Re: pgBackRest for a 50 TB database - Mailing list pgsql-general

From Abhishek Bhola
Subject Re: pgBackRest for a 50 TB database
Date
Msg-id CAEDsCzgt13nxgCBZihBcJr2NJzfULOMqGET-uFPuz76-FeM8=g@mail.gmail.com
Whole thread Raw
In response to Re: pgBackRest for a 50 TB database  (Stephen Frost <sfrost@snowman.net>)
List pgsql-general
Hello Stephen

Just an update on this. After we deployed it on our PROD system, the results were far better than testing.
Time taken is around 4-5 hours only. And has been the case for the last 3 months or so.
full backup: 20231209-150002F
            timestamp start/stop: 2023-12-09 15:00:02+09 / 2023-12-09 19:33:56+09
            wal start/stop: 000000010001DCC30000008E / 000000010001DCC3000000A6
            database size: 32834.8GB, database backup size: 32834.8GB
            repo1: backup size: 5096.4GB

Now a question. I restored this big DB and it all works fine. However, I was wondering if there was a way to disable the subscription on Postgres while restoring the data using pgbackrest?
So for example, I have been taking a backup of this DB which has an active subscription.
When I am restoring the DB for test purposes, I don't want the subscription to be there. Is there any option to ignore the subscription?

Thanks

On Thu, Oct 5, 2023 at 10:19 PM Stephen Frost <sfrost@snowman.net> wrote:
Greetings,

On Thu, Oct 5, 2023 at 03:10 Abhishek Bhola <abhishek.bhola@japannext.co.jp> wrote:
Here is the update with compress-type=zst in the config file
Process-max is still 30. But it longer than before, around 27 hours 50 mins

full backup: 20231004-130621F
            timestamp start/stop: 2023-10-04 13:06:21+09 / 2023-10-05 15:56:03+09
            wal start/stop: 000000010001AC0E00000054 / 000000010001AC0E00000054
            database size: 38249.0GB, database backup size: 38249.0GB
            repo1: backup size: 5799.8GB

Do you think I could be missing something?

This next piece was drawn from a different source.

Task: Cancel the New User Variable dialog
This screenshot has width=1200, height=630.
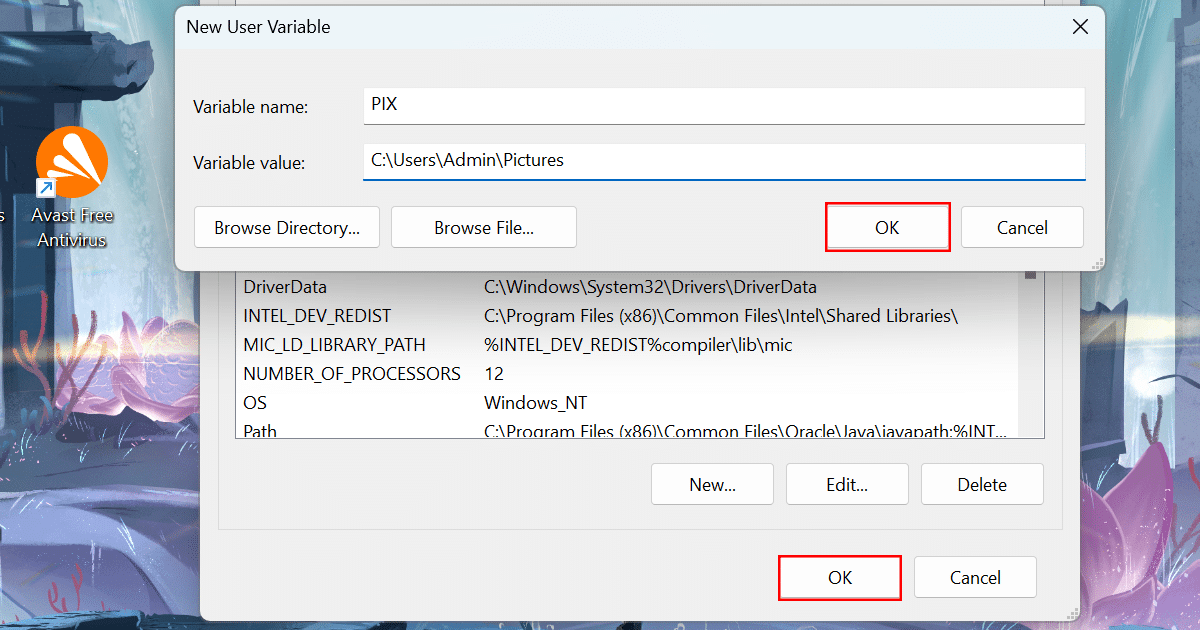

Sounds like there’s something else which is the bottleneck once you have process-max at 30. I suspect you could reduce that process-max value and have around the same time still with zstd.  Ultimately if you want it to be faster then you’ll need to figure out what the bottleneck is (seemingly not CPU, unlikely to be memory, so that leaves network or storage) and address that. 

We’ve seen numbers approaching 10TB/hr with lots of processes and zstd and fast storage on high end physical hardware.